Top of ENTRIES SHOWN

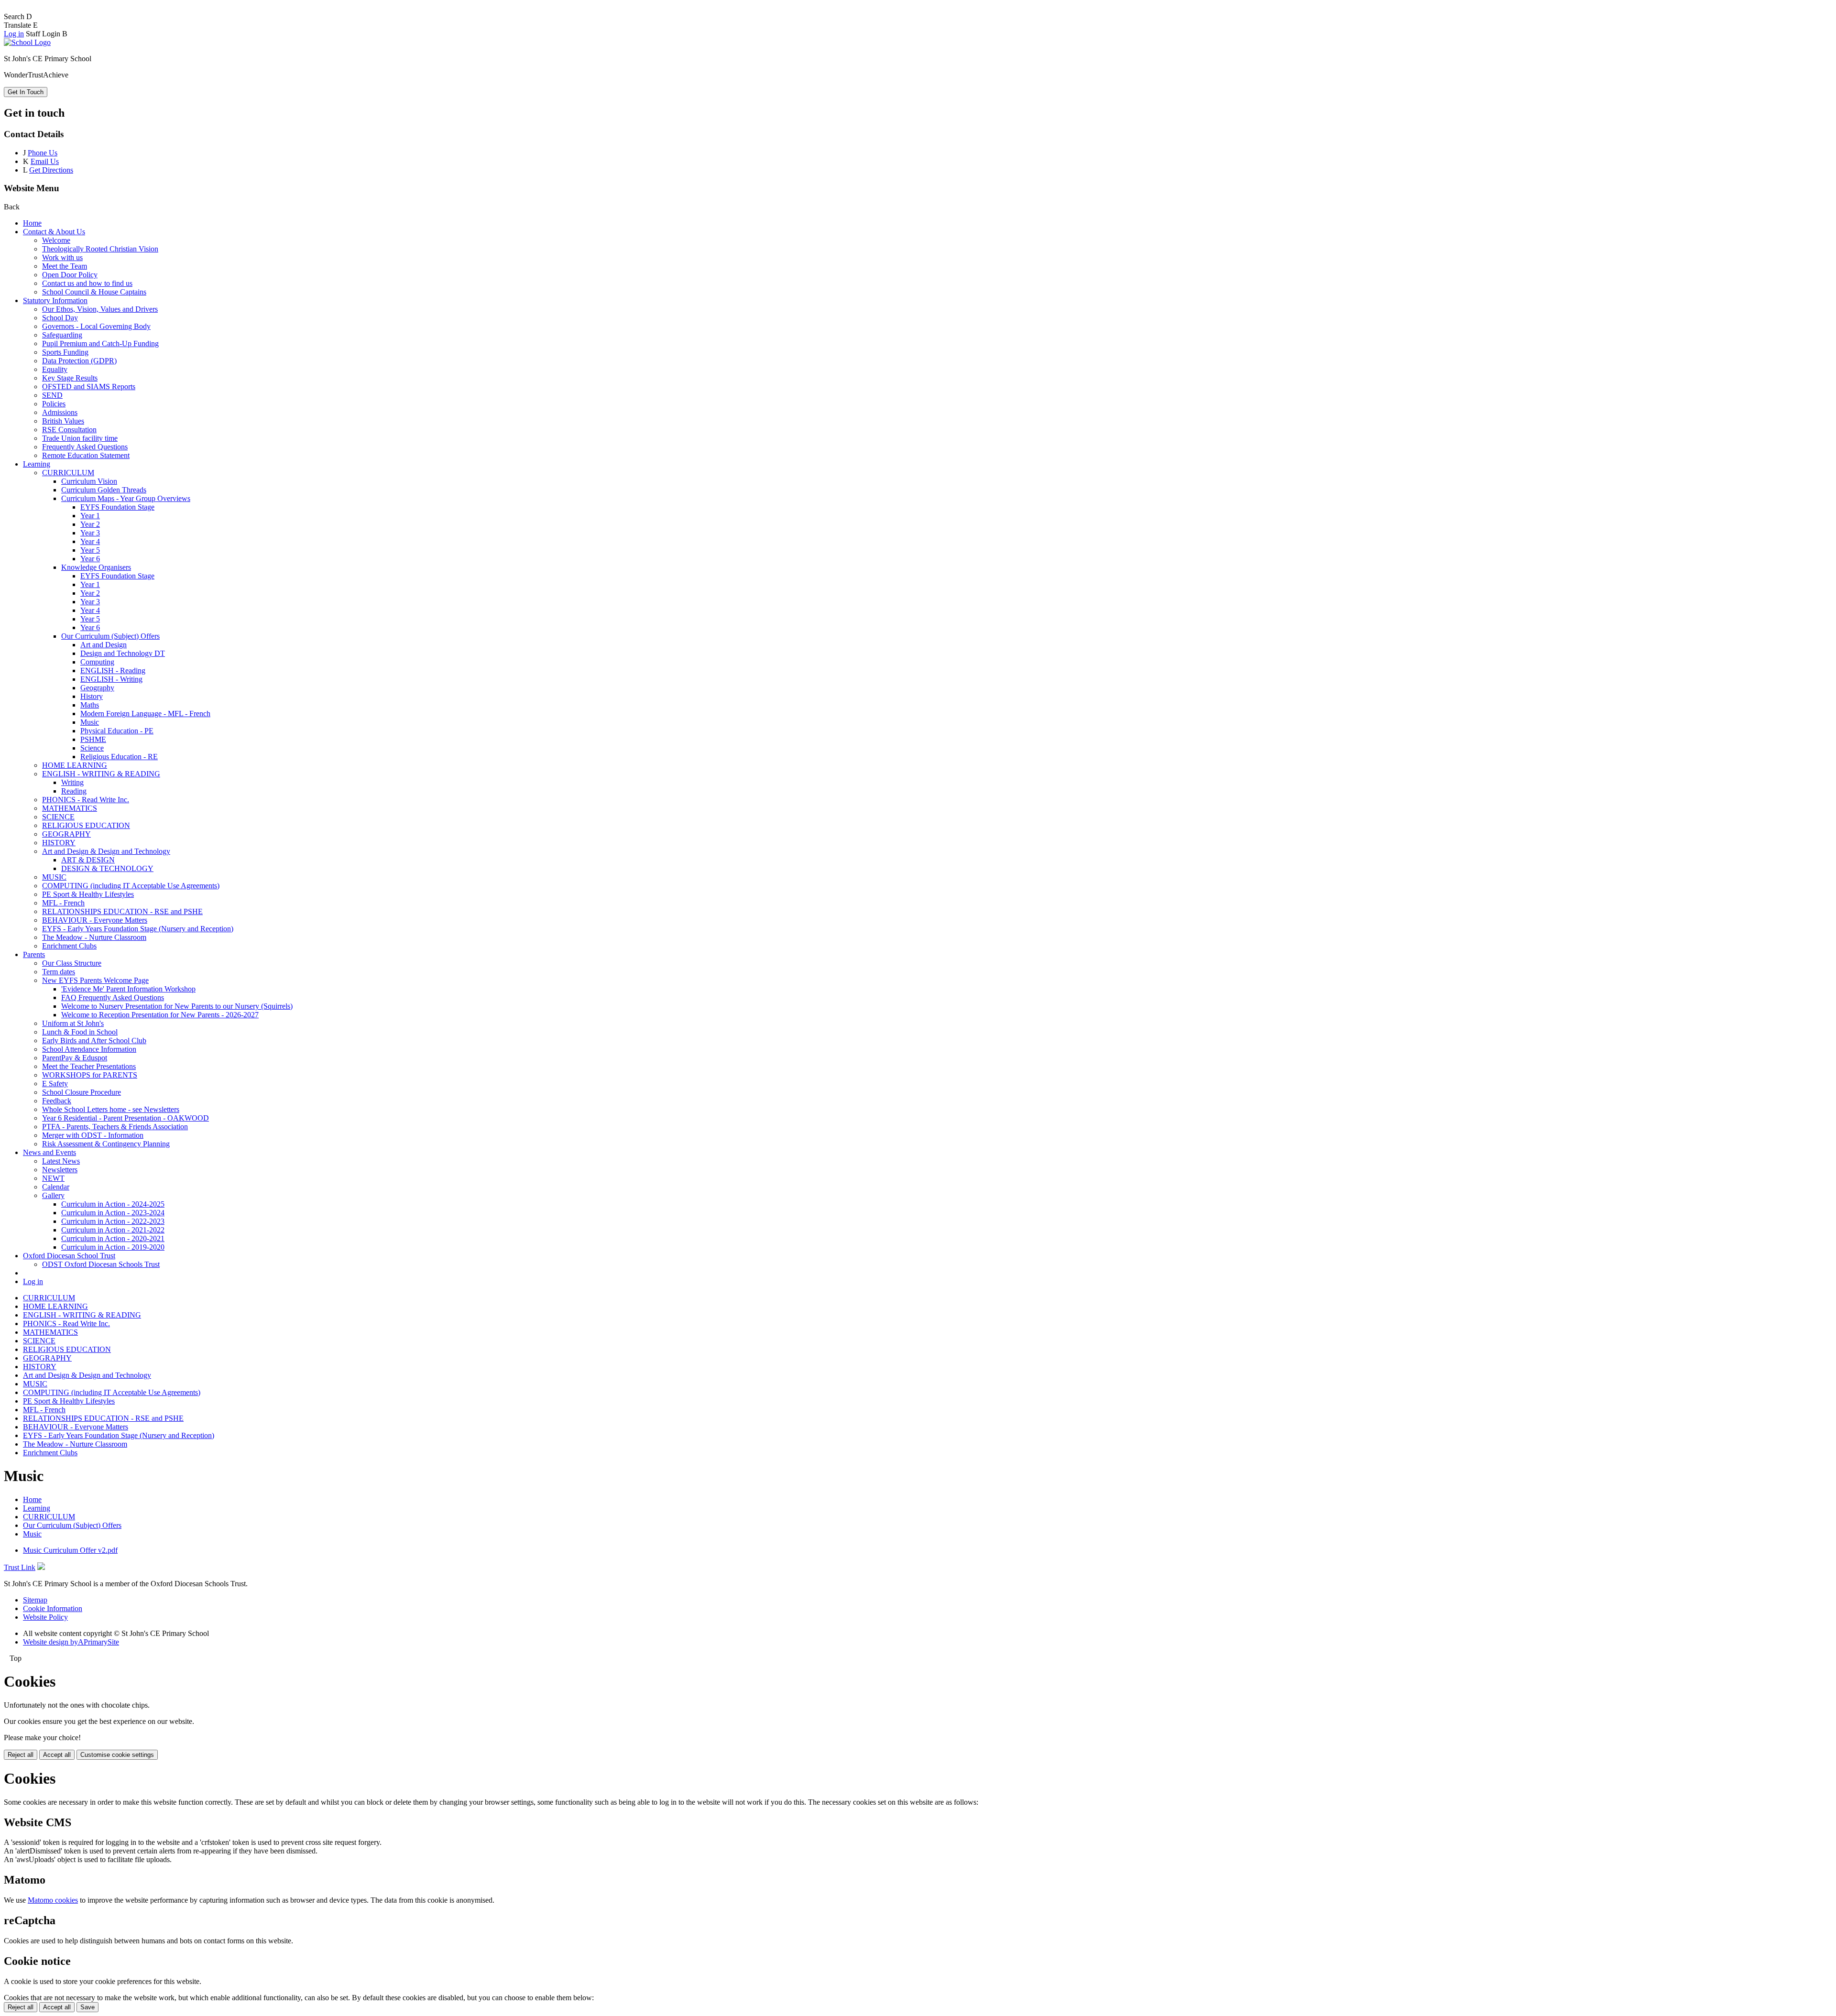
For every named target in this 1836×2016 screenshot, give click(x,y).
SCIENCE (58, 817)
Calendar (55, 1187)
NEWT (53, 1178)
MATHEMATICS (69, 808)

Bottom of ENTRIES SHOWN

# WORK INSTRUCTION:
Leave out the pictures and output every record above precisely as given.

# RESPONSE AREA:
For every named target in this 1836×2016 screenshot, give click(x,y).
SCIENCE (58, 817)
Calendar (55, 1187)
NEWT (53, 1178)
MATHEMATICS (69, 808)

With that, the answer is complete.